"breaking vegas" questions

gorilla player

Well-Known Member
#1
Eliot: In one scene (very brief) I got the impression that you had taught some of the team to count or play, then they apparently did some things you had advised against, and then came back for advice later. Was that a true read? Any details you can reveal safely?

Also, did you have any direct role with the MIT team (if you can/want to answer of course)???

I'd like to find out where the "grumpy old lady" works. She came off a bit cocky. Be nice to pay that place a visit next time I'm out there. :)
 

gorilla player

Well-Known Member
#3
note...

For those that missed it, The NG website says it is airing again on Wednesday, but I believe I recall that it is in the afternoon, rather than at night...

This has aired previously, I believe...
 

The Mayor

Well-Known Member
#7
I did not see the show

They told me they would send me a copy after it aired. We don't get NGC locally, so I have no idea what the show had on it.

>In one scene (very brief) I got the impression that you had taught some of the team to count or play, then they apparently did some things you had advised against, and then came back for advice later. Was that a true read?

Not in real life -- I had nothing to do with the MIT team in any way.

But yes for the character I played on TV.

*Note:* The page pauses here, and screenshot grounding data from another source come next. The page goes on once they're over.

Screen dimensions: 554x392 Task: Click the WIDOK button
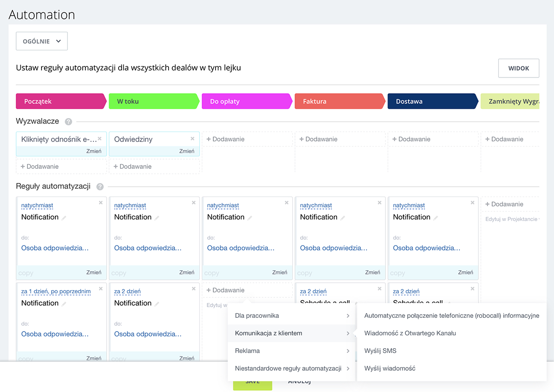click(x=518, y=68)
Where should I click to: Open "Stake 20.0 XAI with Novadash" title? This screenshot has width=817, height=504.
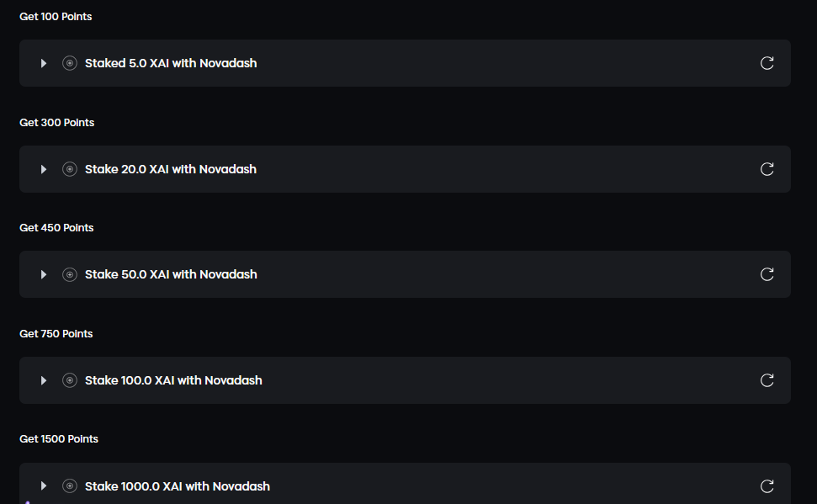[171, 169]
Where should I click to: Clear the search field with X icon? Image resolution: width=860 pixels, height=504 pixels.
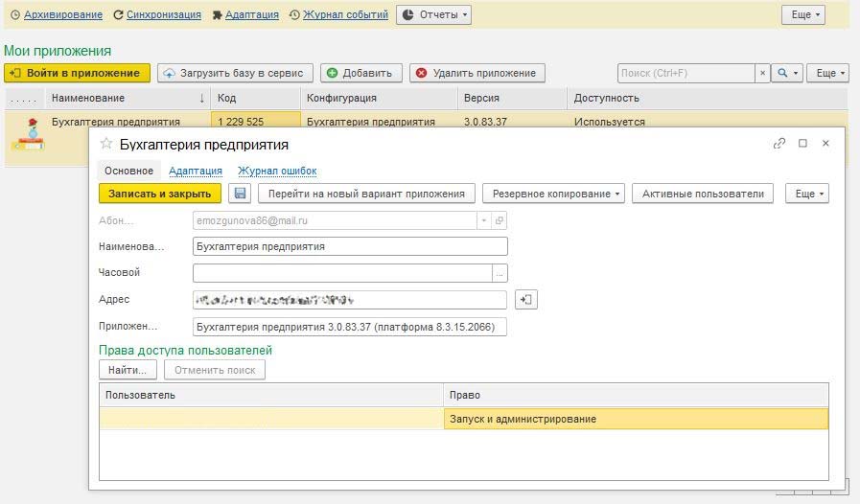click(x=762, y=74)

>Any details you can reveal safely?

They really did win a lot of money. They made a lot of it using methods other than card counting, including shuffle-tracking ace/sequencing team. One of the MIT team is now a screen writer for CSI-NY and lives in Santa Monica, he was a consultant for the show.

>Also, did you have any direct role with the MIT team (if you can/want to answer of course)

No. Nothing.

This was just a fun opportunity that happened to come my way. The production company that was hired was local and they went looking around Santa Barbara for anyone who knew anything, and I just happened to get in their way.

--Mayor
 
#11
Enjoyed your performance

Thought you did quite a good job. It is a cliche in show business that there are no small parts and your's was central to the story. It was a treat to see you acting [tell me, did your blackjack acting skills help you prepare for your roll? ;-)]

It seems the story of the MIT Blackjack team is quite compelling...A book and three cable TV networks have told it. Each time, a little more of the truth gets let out and identities are revealed. I sure more networks or even a movie will try to tell the story again. [I hope the Comedy Network tries it...can you imagine the troupe from South Park as the MIT Team with Cartman as the Big Player..KICKASS!]
 

The Mayor

Well-Known Member
#12
In high school

In high school I was a drama major. I took several acting courses in college and continued taking improv after college. I am a total ham in front of the camera. Yes, these skills do help at the tables.

Glad you enjoyed it.

--Mayor
 
#13
One follow up question please?

Well, you did seem at ease on camera, and I guess each school day you are on stage before a live audience of students. So I would think one in your position would have long ago mastered stagefright.

I do have a technical question though. In this production, the players were shown practicing counting down a deck. Most would flip the cards from a face down deck to a face up pile, and quite rapidly too. Indeed, I don't know if I could get my hands to move that fast, let alone count at the same time.
Is that the speed a counter must has to be successful? Or was that just some Hollywood effects to impress the audience?

Also, there was a shot of one other player using a fan technique in his count drill, moving the cards from his left to his right while counting. I know that is an easier method of doing this drill, as when I do it I can offset pairs of cards and count by twos.

For the count-down drill, I have read the benchmark standard is to count one deck in 25 seconds or less and get the count to match two cards removed at random from the deck. Is this 25 seconds standard apply to the flipping method only? Or does it also apply to the fan method? Or is there a different standard for the easier method?

Well, I guess that was more of a line a questions, rather than a single one as mentioned above. Please excuse my over asking.

Thanks again.
 

The Mayor

Well-Known Member
#14
replies

>I do have a technical question though. In this production, the players were shown practicing counting down a deck. Most would flip the cards from a face down deck to a face up pile, and quite rapidly too. Indeed, I don't know if I could get my hands to move that fast, let alone count at the same time.
Is that the speed a counter must has to be successful? Or was that just some Hollywood effects to impress the audience?

Hollywood trick. We told them the count in advance and which card(s) we removed, and they just pretended to be counting.

>For the count-down drill, I have read the benchmark standard is to count one deck in 25 seconds or less and get the count to match two cards removed at random from the deck. Is this 25 seconds standard apply to the flipping method only? Or does it also apply to the fan method? Or is there a different standard for the easier method?

I think 25 seconds is the slow end of any method. You should be able to count faster than you can flip, view, fan. Practice!